The above would work well depending on if it suits you as a rough structure but bare in mine I'm not a trained coach just babbeling from own experiance and not that fast. If the 9 miles half killed you or if you are a little too stiff just do less miles and gently up the miles on the long run each week if it suits you? If you think "OH god I have a half marathon I must run myself in the the ground!" your going to end up injured or your immune system will start to falter with the strain and you will pick up every bug under the sun. Most inporantly listen to your body and make sure you have rest days and stuff.
Edited because didn't make sence. Might not now is so please say.
Cake, fantastic encouraging advice. Thank you.
The half marathon booked is Helsby 4 Villages and the aim is a sort of confidence building milestone. I am not a runner and I was pleased to do 9 miles, keeping HR in Z2 or below and a 9:1 min run walk. The time was slow, 11 min mile pace as an average.
In terms of the chesse eating - I think I could be at the pointy end. Although the lard I am carrying around needs shifting and cheese consumption needs moderating!

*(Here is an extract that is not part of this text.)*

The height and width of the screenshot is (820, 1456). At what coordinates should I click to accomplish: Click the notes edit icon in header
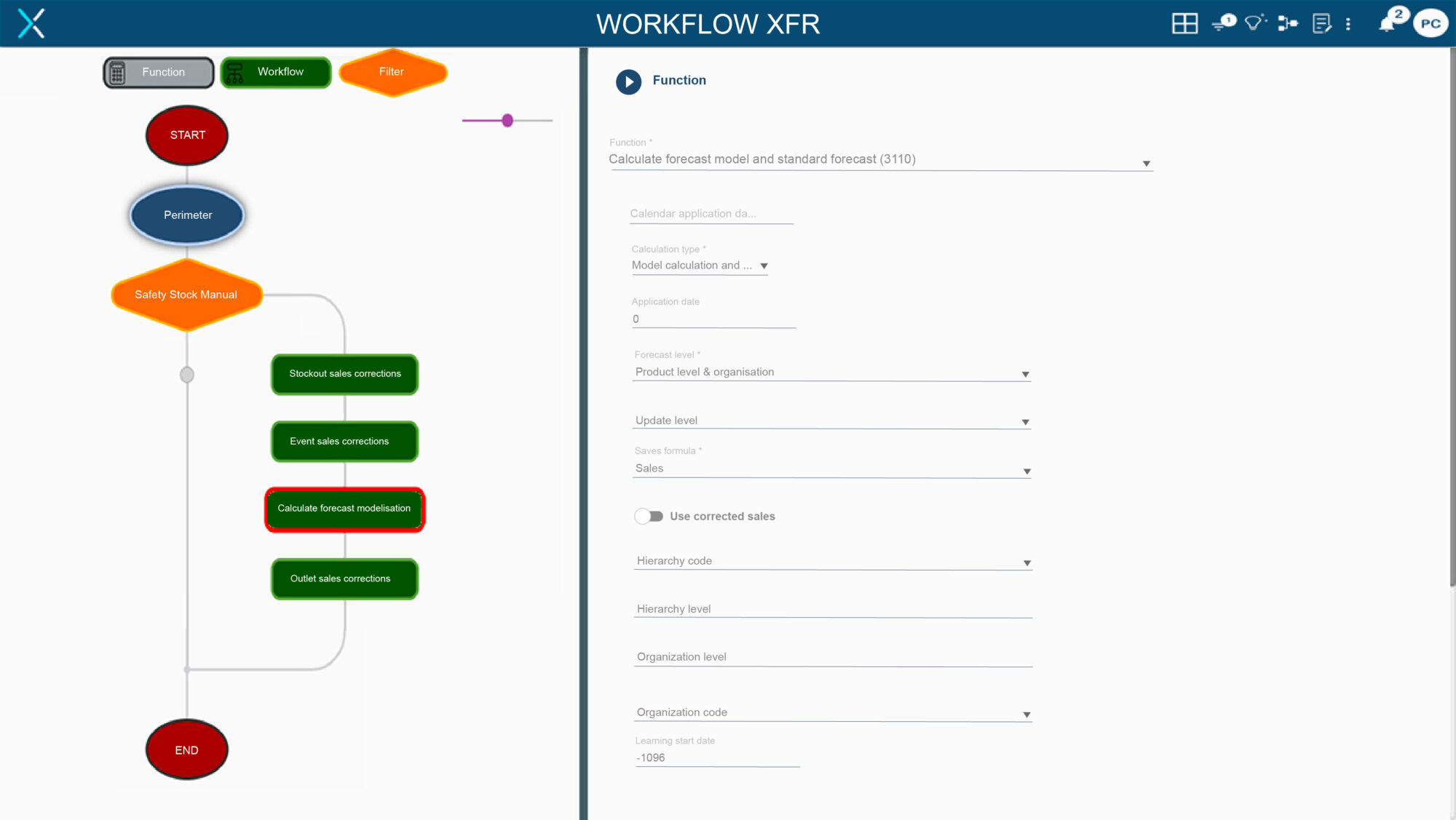1321,24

Swim- not too worried, used to be my thing as a kid and happy doing 90 mins a week at the moment.
Bike - needs attention and I need to focus on a 'main session' not just a turbo here and there.
Good luck for the half.
And I'm much slower than all of you....and I've finished it twice if that helps
Thanks Timmy.
I'm running 13 min/miles at the mo. So long as I finish the bike in time to allow for a 6:30 marathon time I don't really care what speed I'm at. Its all about finishing.
If you can get out on the run by 4pm, you only have to do 16min miles - sound easy doesn't it!!
One thing I was suprised at is how many people are walking on the run. There's probably more people walking than running as you get later on.
If there's one useful training tip for people finishing over 13 hours, practice power walking. A good power walk can be a lot faster than the usual Ironman shuffling jog.
Soupie from what I hear you are flying on the bike.
I am same as you though, just finish with a smile.
I do 9 mins run, 1 min walk for any run over 1 hr.(on an IM I wall the aid stations for 45 secs -> 1 min. They turn up every 8 mins approx for me
Just keeping on going beats speed, and if you are gonna have to walk, then Strt from the beginning and you will be able to run more.....
And you should do it in training too
Timmy - I was wondering about power walking so thanks for suggesting it. I used to do that and walked my first marathon in just under 6 hours. I was going to pay for my entry today but the Vit opened up so I've booked that instead. Can't afford 2 race entries this month and the Vit will fill up by tomorrow. So hope there are places left next month.